Exercise instructions: What does the medical community call tennis elbow, according to the page on tennis elbow?

Tennis Elbow

Your doctor says you have ‘tennis elbow’… but you have never even picked up a racquet to play?!

How did that happen?

Patients with tennis elbow present with pain at the bony point on the outside of the elbow, particularly when they extend their wrist or fingers. Sometimes the pain can radiate into the forearm or up to the shoulder. Tennis elbow in the medical community is known as ‘lateral epicondylitis’, which simply means inflammation involving the bony prominence on the outside of the elbow.

How does this inflammation get started?

Tennis elbow is nearly always caused by repetitive forceful gripping with the hand. Although seen frequently in tennis players, it is most commonly seen in patients who have never stepped on a tennis court. Instead it is the result of frequent swinging of a hammer, repetitive work on an assembly line, prolonged typing at a poorly positioned keyboard, recurring scanning of items at a checkout line, or even a day spent swinging a golf club.

All of these activities have one thing in common…

– they require repetitive use of the muscles that stabilize the wrist and fingers. And these muscles attach to the arm at the bony prominence located on the outside of the elbow. Inflammation and small tears develop at this point, and pain soon follows.

What can be done for tennis elbow?

The best thing to do is to keep it from developing in the first place. This can be done by recognizing which activities put you at risk, and modifying them to decrease the chances of developing tennis elbow. That may mean using a larger grip on your tennis racquet or using a softer racquet, making your workstation more ergonomic, or incorporating a regimen of stretching and strengthening before starting these activities.

What can be done once the pain has started?

The first step in management is very similar to what is done to prevent it – realize which activities might have aggravated this condition and make changes to those activities to decrease the stress on your forearm muscles. Your healthcare provider can help you determine which activities are troublesome and how you might modify them.

Sometimes such simple changes are not enough, and there remains persistent pain on the outside of the elbow. Additional treatment options include physical therapy focused on stretching and strengthening the forearm muscles, and the use of local modalities such as ultrasound, to decrease inflammation. Anti-inflammatory medications that decrease the inflammation from arthritis and other joint pains also work well on the inflammation associated with tennis elbow. Healthcare providers may also recommend bracing with aggravating activities, which usually means placing a strap around the elbow to decrease the stress the elbow feels and potentially reduce the swelling from inflammation.

When these things fail, your primary care physician may refer you to a specialist. The specialist’s first job is to evaluate you for less common causes of pain around the elbow such as bone and joint diseases. When the diagnosis of lateral epicondylitis is confirmed, they may recommend a steroid injection, which may give tremendous relief. For patients who continue to experience persistent pain despite all of these treatments, particularly those with good but temporary relief with a steroid injection, there are surgical options to remove the inflammation and repair the tendon insertion.

The key to treating tennis elbow is recognize it early and modify aggravating activities. For those that don’t respond to these changes, a referral to a specialist is recommended. And hopefully you’ll be back on the tennis court….or jobsite, in no time!

Entries supplied:
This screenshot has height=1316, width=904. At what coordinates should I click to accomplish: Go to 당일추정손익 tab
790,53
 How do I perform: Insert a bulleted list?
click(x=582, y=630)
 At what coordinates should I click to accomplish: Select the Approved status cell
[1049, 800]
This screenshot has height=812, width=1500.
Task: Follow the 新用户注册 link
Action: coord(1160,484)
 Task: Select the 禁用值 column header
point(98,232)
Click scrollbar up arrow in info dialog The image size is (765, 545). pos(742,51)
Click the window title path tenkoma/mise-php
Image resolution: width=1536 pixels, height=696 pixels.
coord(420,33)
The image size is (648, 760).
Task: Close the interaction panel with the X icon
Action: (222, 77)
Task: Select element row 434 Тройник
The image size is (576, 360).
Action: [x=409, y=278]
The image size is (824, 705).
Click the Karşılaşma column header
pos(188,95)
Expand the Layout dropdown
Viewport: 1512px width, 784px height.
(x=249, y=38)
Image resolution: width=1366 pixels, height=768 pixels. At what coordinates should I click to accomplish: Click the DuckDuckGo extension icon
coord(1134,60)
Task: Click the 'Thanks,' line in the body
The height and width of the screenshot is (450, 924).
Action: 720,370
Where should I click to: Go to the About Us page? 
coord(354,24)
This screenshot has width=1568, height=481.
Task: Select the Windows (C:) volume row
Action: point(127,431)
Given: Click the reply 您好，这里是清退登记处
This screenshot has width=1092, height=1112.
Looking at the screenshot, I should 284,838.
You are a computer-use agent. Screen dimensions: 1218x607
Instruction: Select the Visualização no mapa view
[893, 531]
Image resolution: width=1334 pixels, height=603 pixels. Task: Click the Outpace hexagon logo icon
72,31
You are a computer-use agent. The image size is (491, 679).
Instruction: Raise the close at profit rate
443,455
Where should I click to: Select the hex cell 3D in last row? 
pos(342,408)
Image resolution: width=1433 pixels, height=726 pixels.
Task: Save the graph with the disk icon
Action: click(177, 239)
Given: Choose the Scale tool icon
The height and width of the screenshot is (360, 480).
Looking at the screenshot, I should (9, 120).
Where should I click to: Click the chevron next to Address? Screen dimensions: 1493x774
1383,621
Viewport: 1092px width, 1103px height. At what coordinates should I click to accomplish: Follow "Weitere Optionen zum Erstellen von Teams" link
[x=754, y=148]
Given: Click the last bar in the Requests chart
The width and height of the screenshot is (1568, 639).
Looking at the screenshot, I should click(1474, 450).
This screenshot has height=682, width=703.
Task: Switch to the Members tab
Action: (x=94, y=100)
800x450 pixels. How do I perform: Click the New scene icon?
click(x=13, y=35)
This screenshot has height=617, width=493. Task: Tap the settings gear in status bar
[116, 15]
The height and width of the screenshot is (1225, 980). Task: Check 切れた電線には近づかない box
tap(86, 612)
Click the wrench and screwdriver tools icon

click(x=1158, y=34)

Exercise result: Lateral epicondylitis.